Mesolitica has significantly enhanced its machine learning operations by leveraging AWS services. The company migrated its model training workloads to Amazon Elastic Cloud Compute (Amazon EC2) and deployed inference workloads using Amazon EC2 G5 instances, which provide cost-effective GPU acceleration for AI models. To enhance its infrastructure, Mesolitica implemented Amazon Elastic Kubernetes Service (Amazon EKS) to deploy and manage ML models and applications, and to orchestrate P4 Nvidia instances. Furthermore, the company utilizes Amazon SageMaker, a fully managed ML service, to efficiently manage and prepare large data sets essential for training LLMs.
Mesolitica is part of the AWS APJ Generative AI Spotlight program, a four-week accelerator program which aims to support early-stage startups in the region that are developing generative AI applications. The startup is also one of two Malaysian companies to receive AWS credits from the AWS Activate Program, a comprehensive initiative by AWS that provides access to a range of resources, including AWS credits, technical support, training, and tools tailored to help startups build, launch, and scale their applications on AWS. Mesolitica has joined the AWS Partner Network, a global program designed by AWS to assist businesses in leveraging AWS for growth and success.

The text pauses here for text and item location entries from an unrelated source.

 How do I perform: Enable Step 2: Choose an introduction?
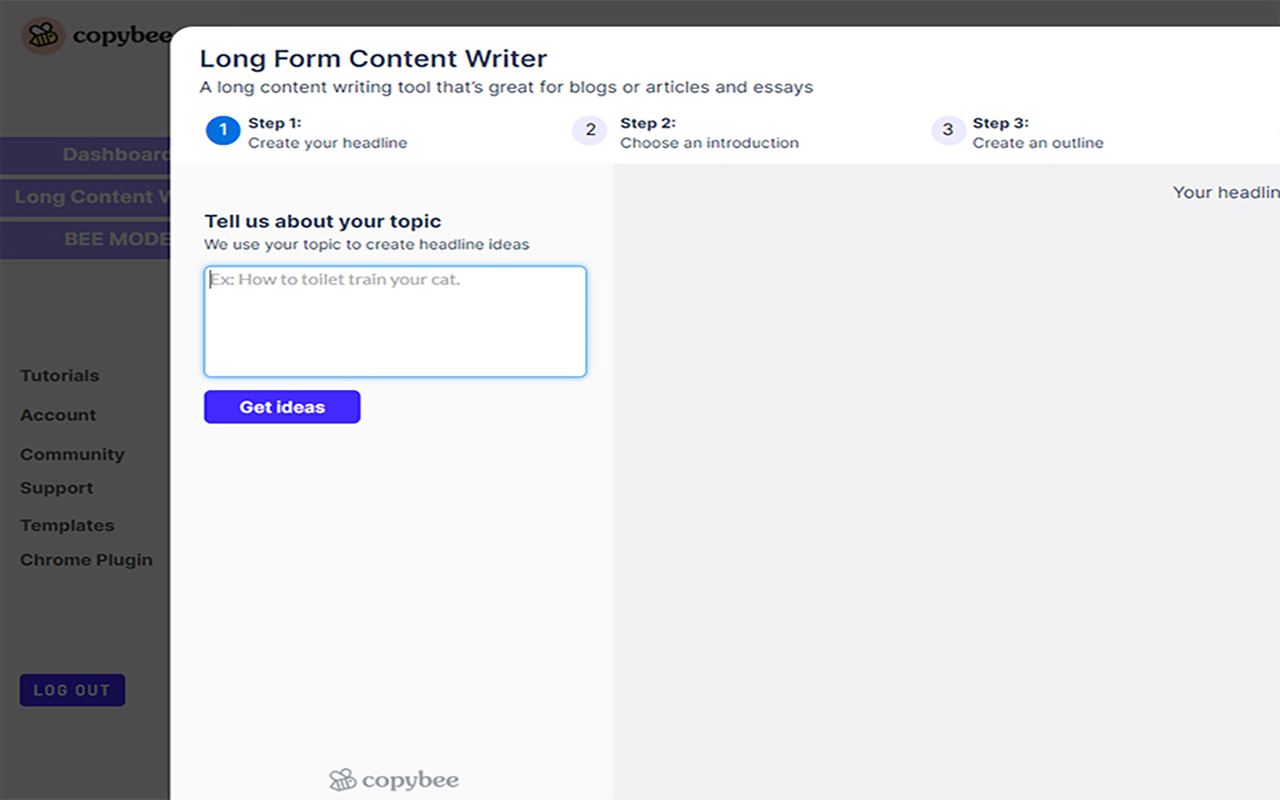pos(710,133)
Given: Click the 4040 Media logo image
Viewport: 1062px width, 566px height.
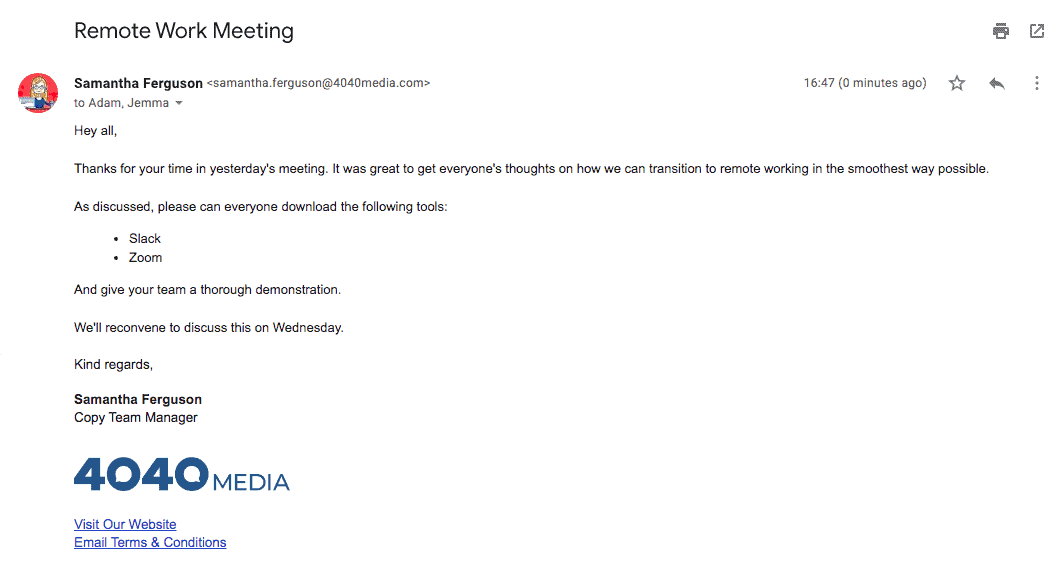Looking at the screenshot, I should [182, 474].
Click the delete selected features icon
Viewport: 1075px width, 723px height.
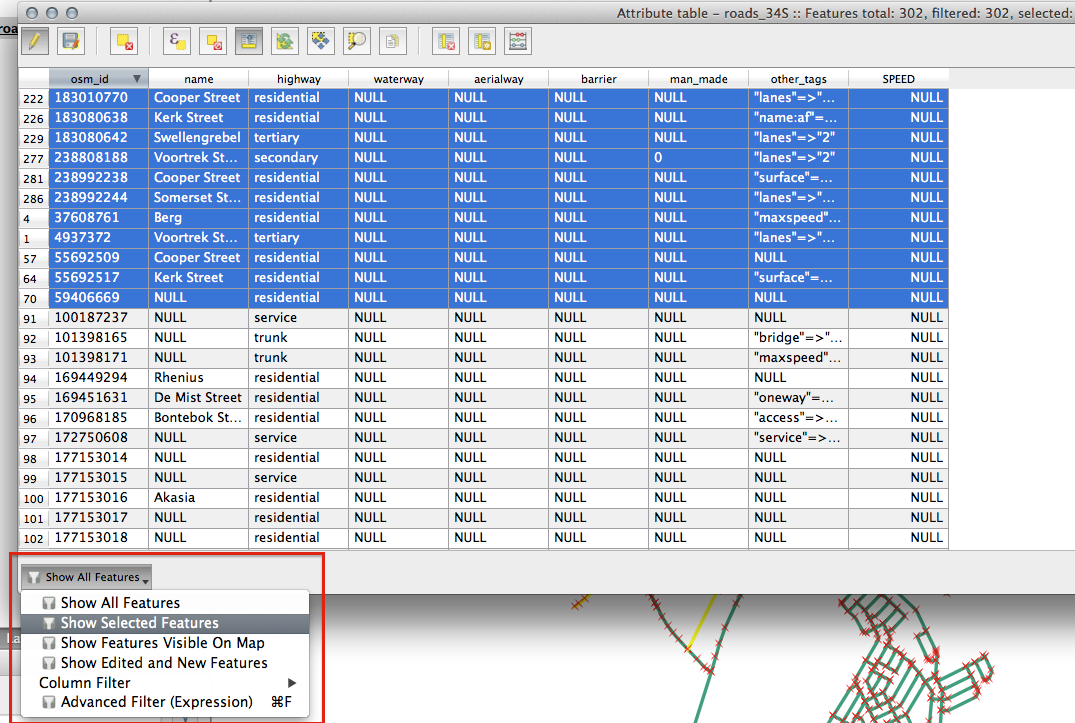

“Malaysian startups can revolutionize industries through data-driven solutions and advanced technologies,” said Pete Murray, country manager, AWS Malaysia. “For GenAI to be relevant, it must be accessible and culturally integrated. Mesolitica is creating Malaysia’s first Large Language Model AI that’s tailored to the country’s diverse population. This has potential to support various sectors, from improving government services to financial inclusion. We’re proud to host MaLLaM on AWS Malaysia region.”